→ **Problem to solve**
Lines below that include the word "target" should each be copied.

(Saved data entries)
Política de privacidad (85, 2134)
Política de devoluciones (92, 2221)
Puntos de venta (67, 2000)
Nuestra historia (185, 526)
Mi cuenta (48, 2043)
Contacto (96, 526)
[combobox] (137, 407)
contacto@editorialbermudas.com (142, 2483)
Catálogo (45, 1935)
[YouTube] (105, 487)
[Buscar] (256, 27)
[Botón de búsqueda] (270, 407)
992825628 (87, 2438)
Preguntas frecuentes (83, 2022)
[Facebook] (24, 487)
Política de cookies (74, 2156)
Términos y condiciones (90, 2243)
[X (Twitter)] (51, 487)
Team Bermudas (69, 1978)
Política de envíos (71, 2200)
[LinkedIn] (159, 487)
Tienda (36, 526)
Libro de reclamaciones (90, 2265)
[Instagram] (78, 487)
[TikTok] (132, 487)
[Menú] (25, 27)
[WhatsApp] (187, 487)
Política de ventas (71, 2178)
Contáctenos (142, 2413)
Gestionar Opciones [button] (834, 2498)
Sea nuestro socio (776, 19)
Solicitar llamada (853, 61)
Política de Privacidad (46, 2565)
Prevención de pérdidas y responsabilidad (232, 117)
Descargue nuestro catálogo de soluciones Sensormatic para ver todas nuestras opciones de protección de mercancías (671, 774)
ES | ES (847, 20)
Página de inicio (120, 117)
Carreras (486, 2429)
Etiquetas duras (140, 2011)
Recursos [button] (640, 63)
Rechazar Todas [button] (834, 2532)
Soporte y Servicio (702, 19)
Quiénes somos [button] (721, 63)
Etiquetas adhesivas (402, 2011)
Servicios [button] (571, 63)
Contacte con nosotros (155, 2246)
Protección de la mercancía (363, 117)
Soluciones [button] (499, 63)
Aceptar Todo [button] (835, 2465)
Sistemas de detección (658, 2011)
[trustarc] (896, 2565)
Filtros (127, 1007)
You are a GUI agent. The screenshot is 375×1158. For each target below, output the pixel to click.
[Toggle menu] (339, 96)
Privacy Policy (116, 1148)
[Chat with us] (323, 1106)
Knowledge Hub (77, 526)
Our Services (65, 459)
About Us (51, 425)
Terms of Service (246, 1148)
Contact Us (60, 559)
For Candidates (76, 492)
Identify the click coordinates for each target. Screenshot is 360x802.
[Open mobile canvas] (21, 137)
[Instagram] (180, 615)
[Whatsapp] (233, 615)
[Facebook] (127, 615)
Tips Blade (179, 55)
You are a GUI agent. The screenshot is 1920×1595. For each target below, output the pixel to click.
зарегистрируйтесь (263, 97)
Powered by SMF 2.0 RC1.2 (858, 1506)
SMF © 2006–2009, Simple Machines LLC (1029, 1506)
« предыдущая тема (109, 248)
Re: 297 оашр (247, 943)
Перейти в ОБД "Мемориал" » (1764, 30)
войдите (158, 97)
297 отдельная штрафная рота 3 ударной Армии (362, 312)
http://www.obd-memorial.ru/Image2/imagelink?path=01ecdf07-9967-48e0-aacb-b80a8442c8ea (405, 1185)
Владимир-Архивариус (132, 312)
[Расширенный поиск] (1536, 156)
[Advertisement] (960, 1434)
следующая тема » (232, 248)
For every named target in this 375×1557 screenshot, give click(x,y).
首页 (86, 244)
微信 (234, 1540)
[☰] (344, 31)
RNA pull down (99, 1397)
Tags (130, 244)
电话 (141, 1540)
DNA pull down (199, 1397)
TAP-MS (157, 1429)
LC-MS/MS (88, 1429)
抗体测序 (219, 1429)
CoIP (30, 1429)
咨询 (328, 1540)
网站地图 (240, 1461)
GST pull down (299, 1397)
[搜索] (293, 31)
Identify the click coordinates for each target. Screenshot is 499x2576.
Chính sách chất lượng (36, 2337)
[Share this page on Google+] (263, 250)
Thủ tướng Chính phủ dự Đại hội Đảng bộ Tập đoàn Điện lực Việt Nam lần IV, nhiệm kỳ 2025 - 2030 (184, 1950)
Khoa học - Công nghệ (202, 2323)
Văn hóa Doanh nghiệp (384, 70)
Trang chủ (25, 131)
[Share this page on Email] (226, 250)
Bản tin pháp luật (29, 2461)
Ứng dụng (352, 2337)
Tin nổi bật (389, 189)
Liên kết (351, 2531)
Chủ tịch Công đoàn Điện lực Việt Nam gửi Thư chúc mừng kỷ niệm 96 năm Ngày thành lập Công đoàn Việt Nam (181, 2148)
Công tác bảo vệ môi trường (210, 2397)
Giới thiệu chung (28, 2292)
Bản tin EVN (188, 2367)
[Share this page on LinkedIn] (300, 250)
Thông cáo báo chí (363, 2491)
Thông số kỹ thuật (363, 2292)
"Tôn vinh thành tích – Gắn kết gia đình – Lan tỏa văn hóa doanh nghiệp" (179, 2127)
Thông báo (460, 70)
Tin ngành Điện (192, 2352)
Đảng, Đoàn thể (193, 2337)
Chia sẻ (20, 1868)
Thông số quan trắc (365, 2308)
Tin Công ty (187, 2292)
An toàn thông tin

→ **Written response**
You are a GUI agent. The screenshot is 375×1158. For each target below, output the pixel to click.
Identify the click coordinates for each target. Screenshot is 360x802.
You are a GUI agent. The screenshot is 1920×1595. For each target below, output the pixel to click.
For every named target in this 375×1557 screenshot, give click(x,y).
Identify the click coordinates for each target. Screenshot is 499x2576.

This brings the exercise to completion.